— start Data section —

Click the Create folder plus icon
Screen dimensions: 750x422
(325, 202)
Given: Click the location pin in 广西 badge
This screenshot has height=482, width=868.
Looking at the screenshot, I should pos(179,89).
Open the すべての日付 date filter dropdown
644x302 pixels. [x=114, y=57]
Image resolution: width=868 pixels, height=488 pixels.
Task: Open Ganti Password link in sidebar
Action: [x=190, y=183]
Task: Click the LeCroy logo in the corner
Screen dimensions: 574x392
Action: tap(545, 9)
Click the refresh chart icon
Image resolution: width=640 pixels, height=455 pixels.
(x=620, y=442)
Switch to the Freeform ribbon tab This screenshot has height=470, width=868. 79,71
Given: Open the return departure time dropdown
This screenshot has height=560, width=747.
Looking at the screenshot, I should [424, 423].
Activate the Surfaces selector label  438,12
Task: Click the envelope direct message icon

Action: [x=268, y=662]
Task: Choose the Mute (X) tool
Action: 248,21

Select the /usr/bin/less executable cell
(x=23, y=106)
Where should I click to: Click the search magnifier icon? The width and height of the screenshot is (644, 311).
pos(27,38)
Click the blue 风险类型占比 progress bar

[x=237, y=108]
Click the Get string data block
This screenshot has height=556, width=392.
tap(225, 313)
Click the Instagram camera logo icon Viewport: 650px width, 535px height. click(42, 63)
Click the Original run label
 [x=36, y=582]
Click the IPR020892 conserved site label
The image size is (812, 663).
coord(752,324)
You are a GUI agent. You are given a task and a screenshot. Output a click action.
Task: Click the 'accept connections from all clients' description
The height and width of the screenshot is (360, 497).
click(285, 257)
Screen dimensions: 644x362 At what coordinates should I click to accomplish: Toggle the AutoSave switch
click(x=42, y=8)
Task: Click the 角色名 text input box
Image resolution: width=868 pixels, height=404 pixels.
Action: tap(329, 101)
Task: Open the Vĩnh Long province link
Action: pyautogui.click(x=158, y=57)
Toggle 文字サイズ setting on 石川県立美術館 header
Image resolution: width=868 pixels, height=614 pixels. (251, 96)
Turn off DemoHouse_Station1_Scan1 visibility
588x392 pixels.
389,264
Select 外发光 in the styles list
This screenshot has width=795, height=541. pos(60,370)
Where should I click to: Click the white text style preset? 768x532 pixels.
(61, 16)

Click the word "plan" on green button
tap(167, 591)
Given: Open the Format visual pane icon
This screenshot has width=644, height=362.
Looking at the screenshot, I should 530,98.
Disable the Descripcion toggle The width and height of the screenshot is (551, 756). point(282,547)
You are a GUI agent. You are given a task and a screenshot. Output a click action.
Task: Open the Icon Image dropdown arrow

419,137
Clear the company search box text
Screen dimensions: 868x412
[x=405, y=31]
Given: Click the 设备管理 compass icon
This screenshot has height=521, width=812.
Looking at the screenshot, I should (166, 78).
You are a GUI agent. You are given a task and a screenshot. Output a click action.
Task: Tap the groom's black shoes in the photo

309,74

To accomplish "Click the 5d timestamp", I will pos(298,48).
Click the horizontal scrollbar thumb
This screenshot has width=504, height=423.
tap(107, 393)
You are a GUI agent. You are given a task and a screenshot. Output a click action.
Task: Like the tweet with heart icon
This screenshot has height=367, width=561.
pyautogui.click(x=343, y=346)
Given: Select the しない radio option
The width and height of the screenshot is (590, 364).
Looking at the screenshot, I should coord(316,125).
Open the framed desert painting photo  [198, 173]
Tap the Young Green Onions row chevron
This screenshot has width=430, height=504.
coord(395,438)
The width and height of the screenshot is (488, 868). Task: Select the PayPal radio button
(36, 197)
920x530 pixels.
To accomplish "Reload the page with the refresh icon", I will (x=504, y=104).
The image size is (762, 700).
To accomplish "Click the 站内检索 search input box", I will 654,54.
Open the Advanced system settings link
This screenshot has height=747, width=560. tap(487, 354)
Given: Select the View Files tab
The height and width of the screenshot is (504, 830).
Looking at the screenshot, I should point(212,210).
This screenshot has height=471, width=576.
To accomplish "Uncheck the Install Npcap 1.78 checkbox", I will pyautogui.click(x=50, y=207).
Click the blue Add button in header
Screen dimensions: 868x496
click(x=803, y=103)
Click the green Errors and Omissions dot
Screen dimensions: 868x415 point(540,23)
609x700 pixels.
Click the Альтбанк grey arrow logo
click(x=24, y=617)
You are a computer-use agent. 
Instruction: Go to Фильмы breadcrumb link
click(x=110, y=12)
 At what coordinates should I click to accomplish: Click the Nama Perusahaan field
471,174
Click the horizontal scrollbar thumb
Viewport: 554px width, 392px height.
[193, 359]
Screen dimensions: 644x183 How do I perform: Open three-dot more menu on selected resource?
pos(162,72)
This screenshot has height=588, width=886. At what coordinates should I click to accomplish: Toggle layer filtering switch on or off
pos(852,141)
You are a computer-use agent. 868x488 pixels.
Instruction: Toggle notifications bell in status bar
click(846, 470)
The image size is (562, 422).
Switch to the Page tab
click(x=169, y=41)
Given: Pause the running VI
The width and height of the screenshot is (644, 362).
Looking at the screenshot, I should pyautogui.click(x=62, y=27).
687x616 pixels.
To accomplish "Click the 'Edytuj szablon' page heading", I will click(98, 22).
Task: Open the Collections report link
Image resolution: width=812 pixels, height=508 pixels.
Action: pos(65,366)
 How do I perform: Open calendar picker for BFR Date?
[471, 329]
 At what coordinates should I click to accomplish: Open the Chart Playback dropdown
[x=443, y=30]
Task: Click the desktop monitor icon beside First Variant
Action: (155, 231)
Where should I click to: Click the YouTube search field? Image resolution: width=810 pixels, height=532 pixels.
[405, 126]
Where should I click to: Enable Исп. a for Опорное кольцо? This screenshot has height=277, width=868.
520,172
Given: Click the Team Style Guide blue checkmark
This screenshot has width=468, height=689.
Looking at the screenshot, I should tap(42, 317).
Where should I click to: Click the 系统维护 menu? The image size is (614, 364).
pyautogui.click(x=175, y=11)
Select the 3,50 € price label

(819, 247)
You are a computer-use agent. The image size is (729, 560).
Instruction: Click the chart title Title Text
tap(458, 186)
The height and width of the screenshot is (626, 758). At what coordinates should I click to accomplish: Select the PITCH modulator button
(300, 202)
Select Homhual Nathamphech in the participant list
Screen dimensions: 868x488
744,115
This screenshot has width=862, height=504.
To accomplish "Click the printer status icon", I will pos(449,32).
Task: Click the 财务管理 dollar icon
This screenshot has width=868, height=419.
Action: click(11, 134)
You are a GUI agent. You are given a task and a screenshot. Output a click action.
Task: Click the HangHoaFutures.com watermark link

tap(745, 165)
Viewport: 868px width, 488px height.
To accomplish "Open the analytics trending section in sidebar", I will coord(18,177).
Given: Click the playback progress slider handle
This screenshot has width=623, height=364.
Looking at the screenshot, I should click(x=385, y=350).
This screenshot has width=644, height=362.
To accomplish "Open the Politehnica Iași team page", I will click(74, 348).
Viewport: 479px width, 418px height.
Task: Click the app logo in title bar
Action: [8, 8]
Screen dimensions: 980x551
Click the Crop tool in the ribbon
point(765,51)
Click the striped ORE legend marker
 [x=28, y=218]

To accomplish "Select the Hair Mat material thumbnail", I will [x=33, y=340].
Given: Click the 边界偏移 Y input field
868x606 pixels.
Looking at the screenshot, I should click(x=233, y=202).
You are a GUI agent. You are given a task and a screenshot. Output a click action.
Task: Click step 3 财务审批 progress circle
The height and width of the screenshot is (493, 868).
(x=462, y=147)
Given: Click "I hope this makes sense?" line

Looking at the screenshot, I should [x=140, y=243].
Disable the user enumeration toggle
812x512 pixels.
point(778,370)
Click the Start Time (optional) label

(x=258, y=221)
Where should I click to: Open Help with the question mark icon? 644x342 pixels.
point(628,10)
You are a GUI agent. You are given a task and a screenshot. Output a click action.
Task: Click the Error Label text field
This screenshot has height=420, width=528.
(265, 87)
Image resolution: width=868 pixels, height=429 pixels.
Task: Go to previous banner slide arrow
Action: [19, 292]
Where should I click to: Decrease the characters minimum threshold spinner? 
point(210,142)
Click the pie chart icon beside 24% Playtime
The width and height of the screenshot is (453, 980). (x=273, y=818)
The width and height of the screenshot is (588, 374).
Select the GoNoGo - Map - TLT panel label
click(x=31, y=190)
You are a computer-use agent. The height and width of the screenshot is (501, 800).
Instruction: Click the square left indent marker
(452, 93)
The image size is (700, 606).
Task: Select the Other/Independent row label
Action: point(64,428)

— end Data section —

◆ Objective ◆
How many lines of the entries above contain the string "sidebar", with case counting? Reply with the number alone.

◆ Answer to this problem ◆
2